We have developed some long running C# console applications which will be run by Windows Scheduled tasks.
These applications might be run on many different server machines on intranet/extranet. We cannot ensure that they run on one machine because each application might need access to some resources, which are available only on a certain machine.
Still, all these applications are using a common WCF service to access the database.
We need to ensure, that there is only instance of one of our applications running at any moment. As the apps might be on different extranet computers, we cannot use per-machine mutexes or MSMQ.

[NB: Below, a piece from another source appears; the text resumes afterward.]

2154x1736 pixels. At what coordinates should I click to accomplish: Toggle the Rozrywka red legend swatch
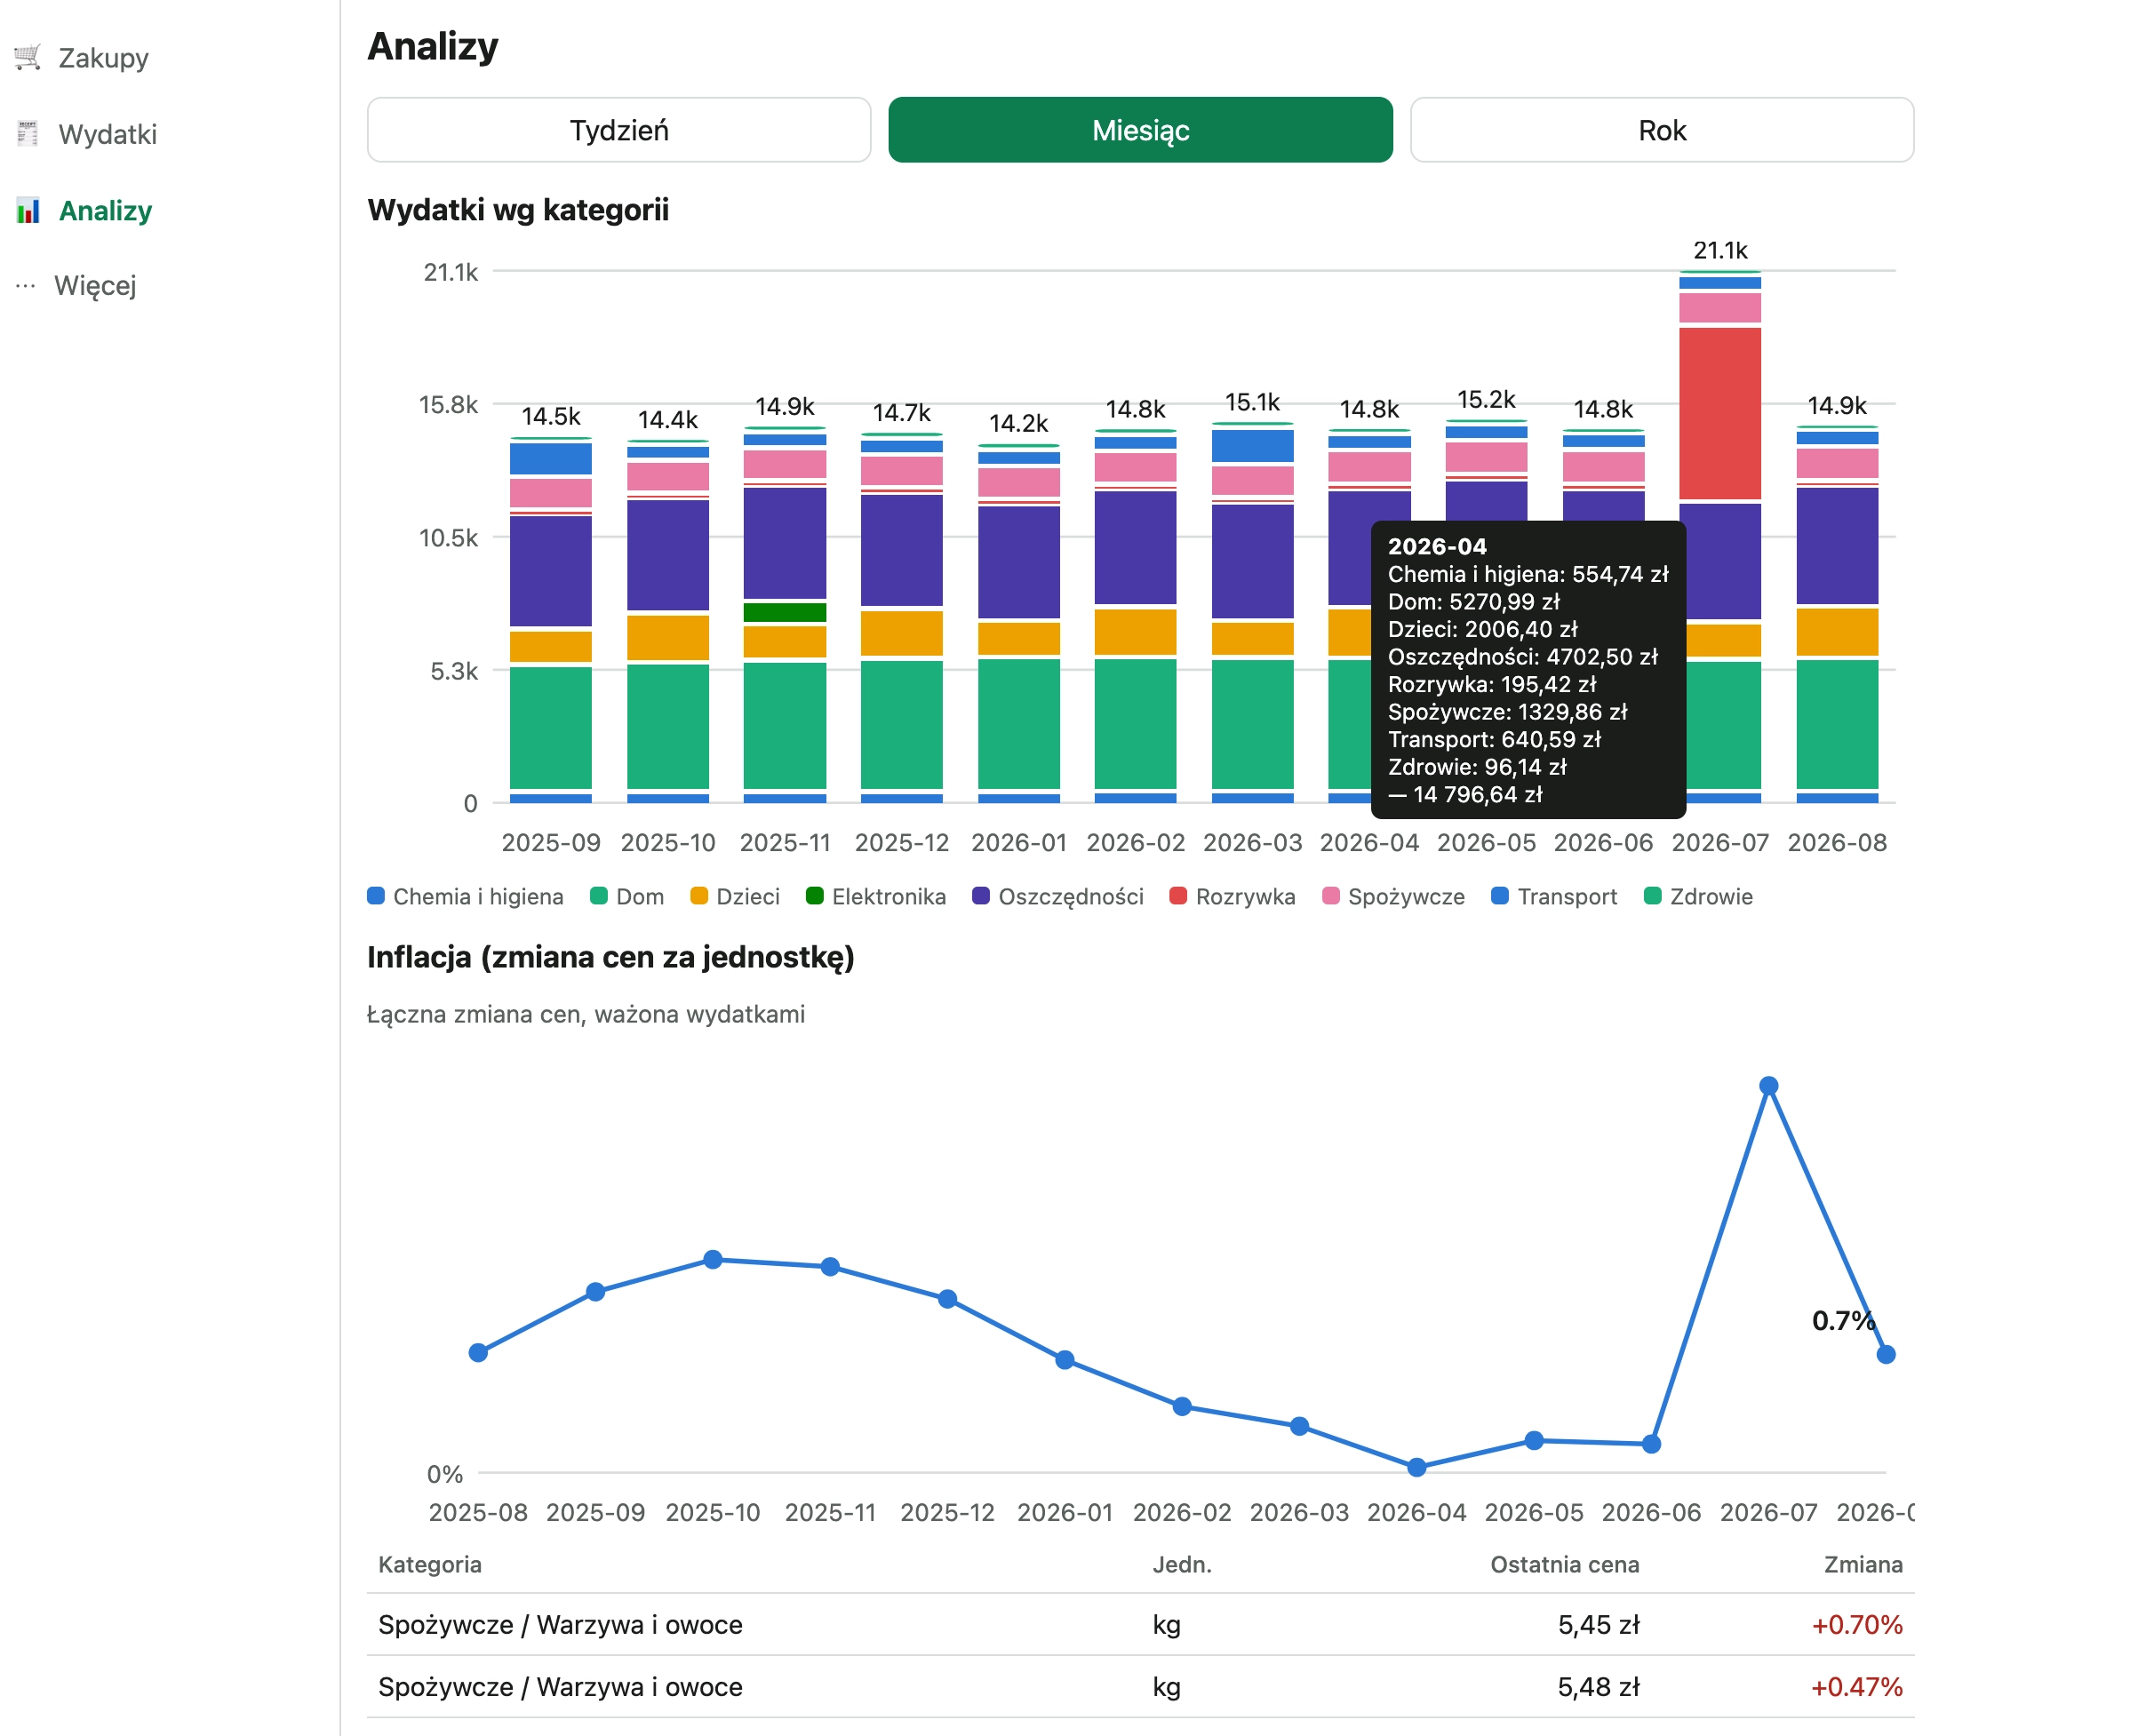coord(1178,896)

I have thought about the following solution - WCF Mutex service with a timeout. When one app runs, it checks to see if it is already launched (maybe on another machine) and then (in a dedicated thread) periodically pings the WCF Mutex service to update the timestamp (if ping fails, the app exits immediately). If the timestamp gets expired, this means, that the application has crashed, so it can be run again.
I would like to know, if this "WCF mutex" is optimal solution for my problem. Maybe there are already some third party libraries which have implemented such functionality?
WCF is usually run on IIS. So when a call is made to you WCF Mutex service and the client waits for the lock to be released, until the timeout of the call, the thread in IIS that is servicing that call will essentially be blocked. This will limit the throughput on that IIS server and it will probably start erroring when more clients than it can service make requests for a lock on the mutex. Moral of the story, if you're going to use WCF, don't use it in IIS for that application or write your own server app to allow locking and unlocking of the mutex.
How about a file lock on a network location?
If you can create/open the file with exclusive read write then it is the only app running. If this running app then subsequently crashes, the lock is released automaticaly by the OS.
Tim
Oops, just re-read the question and saw "extranet", ignore me!
You mutex solution has a race condition.
If an app on a different server checks the timestamp in the window after the timestamp expired, but before the current service had updated the timestamp you will have two instances running.
I'd probably go the opposite route. I'd have a central monitoring service. This service would continually monitor the health of the system. If it detects a service went down, it would restart it on either that machine or a different one.
You may want to bite the bullet and go with a full Enterprise Service Bus. Check the Wikipedia article for ESBs. It lists over a dozen commercial and open source systems.